How to calculate RCU and WCU with the data given as: reading throughput of 32 GB/s and writing throughput of 16 GB/s.
If you need to write an item that is larger than 1 KB, DynamoDB must consume additional write capacity units. Transactional write requests require 2 write capacity units to perform one write per second for items up to 1 KB. The total number of write capacity units required depends on the item size.
A write capacity unit represents one write per second, for an item up to 1 KB in size. For example, suppose that you create a table with 10 write capacity units. This allows you to perform 10 writes per second, for items up to 1 KB in size per second. Item sizes for writes are rounded up to the next 1 KB multiple.
There are two selectable capacity modes in DynamoDB: Provisioned and On-Demand. While On-demand is perfect for unpredictable workloads with sudden spikes of traffic, the provisioned mode is cheaper and better suited for workloads with predictable traffic.
Read request unit: API calls to read data from your table are billed in read request units. DynamoDB read requests can be either strongly consistent, eventually consistent, or transactional. A strongly consistent read request of up to 4 KB requires one read request unit.

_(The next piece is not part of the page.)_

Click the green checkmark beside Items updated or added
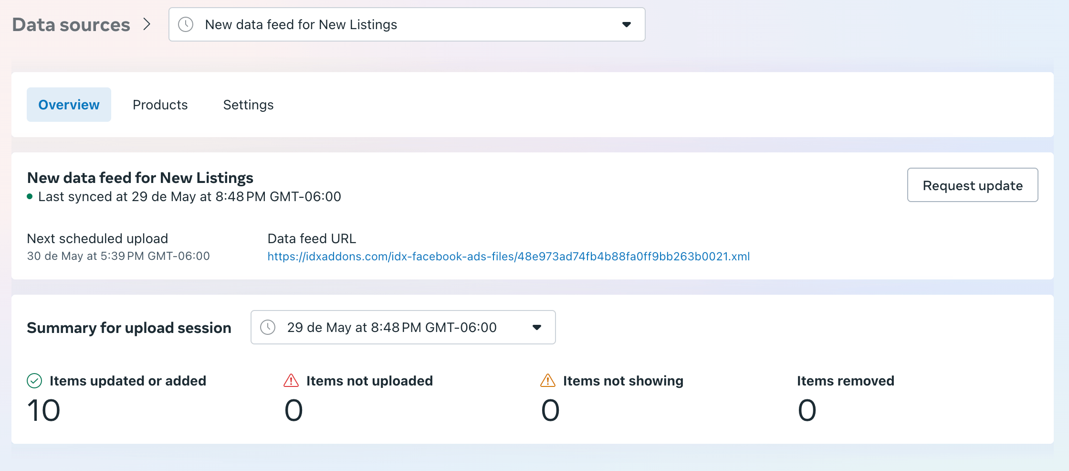The width and height of the screenshot is (1069, 471). tap(34, 381)
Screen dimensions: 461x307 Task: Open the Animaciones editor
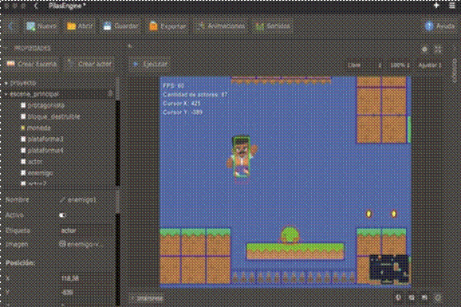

DynamoDB Provisioned Throughput is based upon a certain size of units, and the number of items being written:
In DynamoDB, you specify provisioned throughput requirements in terms of capacity units. Use the following guidelines to determine your provisioned throughput:
- One read capacity unit represents one strongly consistent read per second, or two eventually consistent reads per second, for items up to 4 KB in size. If you need to read an item that is larger than 4 KB, DynamoDB will need to consume additional read capacity units. The total number of read capacity units required depends on the item size, and whether you want an eventually consistent or strongly consistent read.
- One write capacity unit represents one write per second for items up to 1 KB in size. If you need to write an item that is larger than 1 KB, DynamoDB will need to consume additional write capacity units. The total number of write capacity units required depends on the item size.
Therefore, when determining your desired capacity, you need to know how many items you wish to read and write per second, and the size of those items.
Rather than seeking a particular GB/s, you should be seeking a given number of items that you wish to read/write per second. That is the functionality that your application would require to meet operational performance.
There are also some DynamoDB limits that would apply, but these can be changed upon request:
- US East (N. Virginia) Region:
At 40,000 read capacity units x 4KB x 2 (eventually consistent) = 320MB/s
If my calculations are correct, your requirements are 100x this amount, so it would appear that DynamoDB is not an appropriate solution for such high throughputs.
Are your speeds correct?
Then comes the question of how you are generating so much data per second. A full-duplex 10GFC fiber runs at 2550MB/s, so you would need multiple fiber connections to transmit such data if it is going into/out of the AWS cloud.
Even 10Gb Ethernet only provides 10Gbit/s, so transferring 32GB would require 28 seconds -- and that's to transmit one second of data!
Bottom line: Your data requirements are super high. Are you sure they are realistic?